"""

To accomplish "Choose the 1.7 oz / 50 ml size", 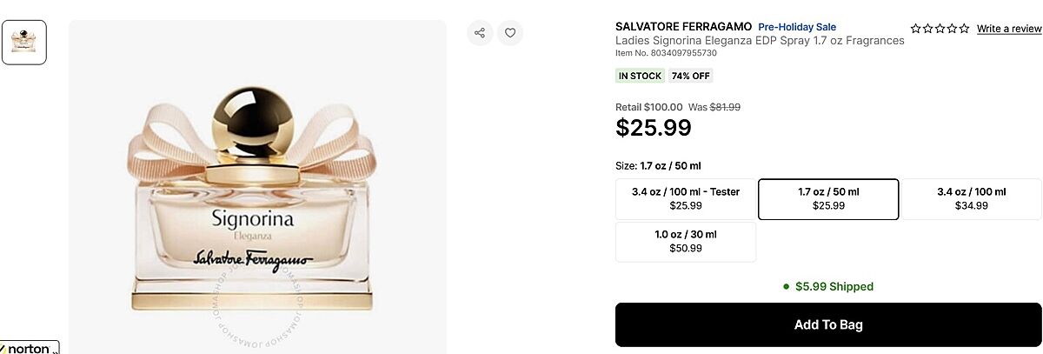I will [828, 199].
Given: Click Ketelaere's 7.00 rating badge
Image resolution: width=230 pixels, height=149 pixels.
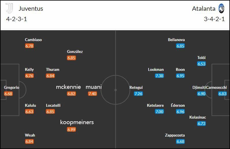Looking at the screenshot, I should (x=160, y=112).
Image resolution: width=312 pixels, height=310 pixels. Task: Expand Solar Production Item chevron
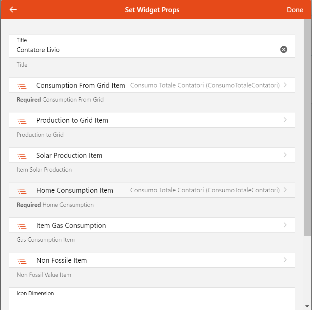pyautogui.click(x=285, y=155)
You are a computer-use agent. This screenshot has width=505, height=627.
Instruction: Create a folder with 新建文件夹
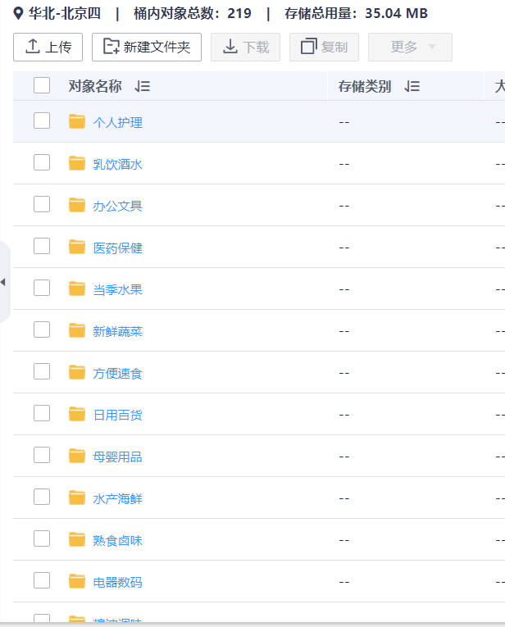point(147,48)
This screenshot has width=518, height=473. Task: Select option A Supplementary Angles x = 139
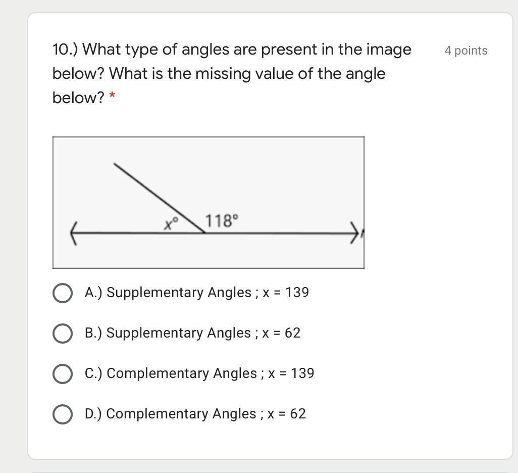click(62, 293)
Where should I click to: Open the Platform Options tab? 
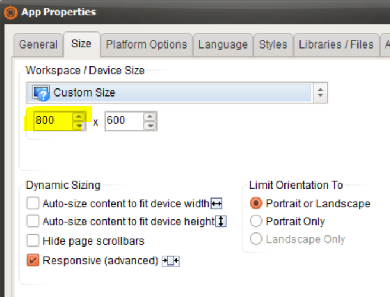146,45
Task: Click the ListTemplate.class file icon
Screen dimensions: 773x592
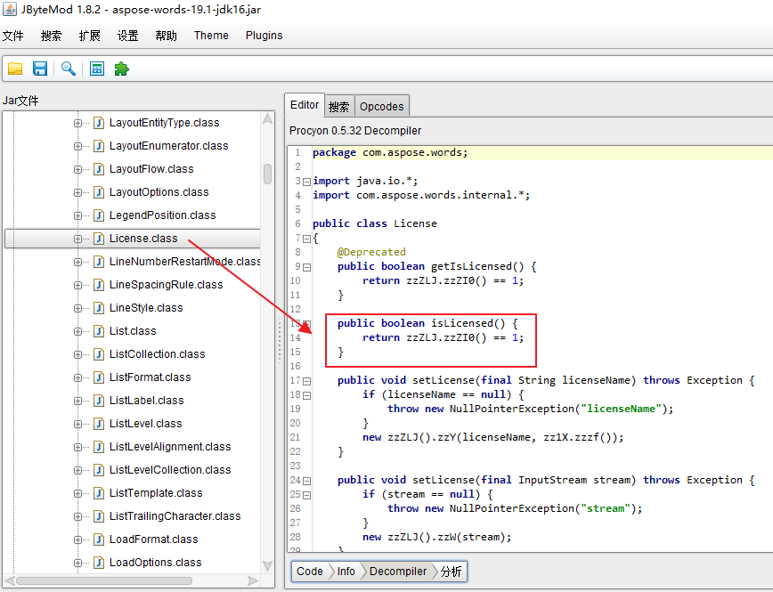Action: [x=99, y=493]
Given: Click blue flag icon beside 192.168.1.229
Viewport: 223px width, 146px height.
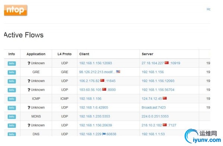Looking at the screenshot, I should [x=104, y=134].
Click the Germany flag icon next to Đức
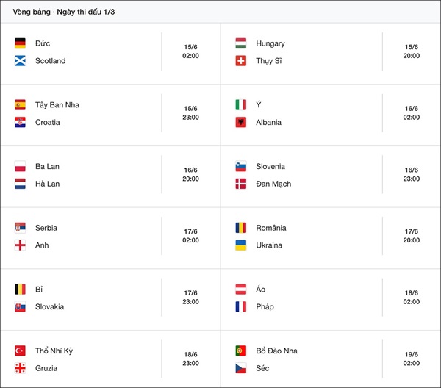Viewport: 441px width, 388px height. tap(20, 43)
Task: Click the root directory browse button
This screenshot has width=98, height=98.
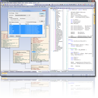Action: pyautogui.click(x=34, y=19)
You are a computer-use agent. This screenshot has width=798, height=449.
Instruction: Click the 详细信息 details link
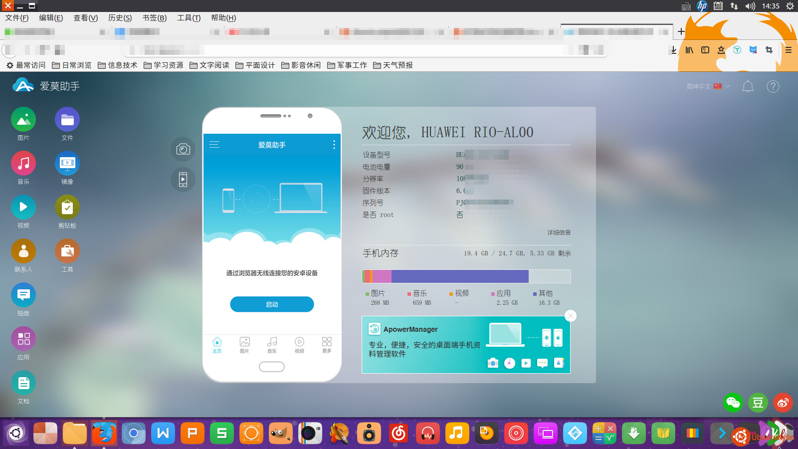pyautogui.click(x=559, y=232)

"""

# Problem to work on:
Leave out the pictures, and retype exactly the lines from the one containing "Click the Germany flag icon next to Đức" through the last line of the data above, no more and no less.

# The completed task:
Click the Germany flag icon next to Đức
Viewport: 441px width, 388px height. tap(20, 43)
Task: Click the root directory browse button
This screenshot has width=98, height=98.
Action: pyautogui.click(x=34, y=19)
You are a computer-use agent. This screenshot has width=798, height=449.
Instruction: Click the 详细信息 details link
pyautogui.click(x=559, y=232)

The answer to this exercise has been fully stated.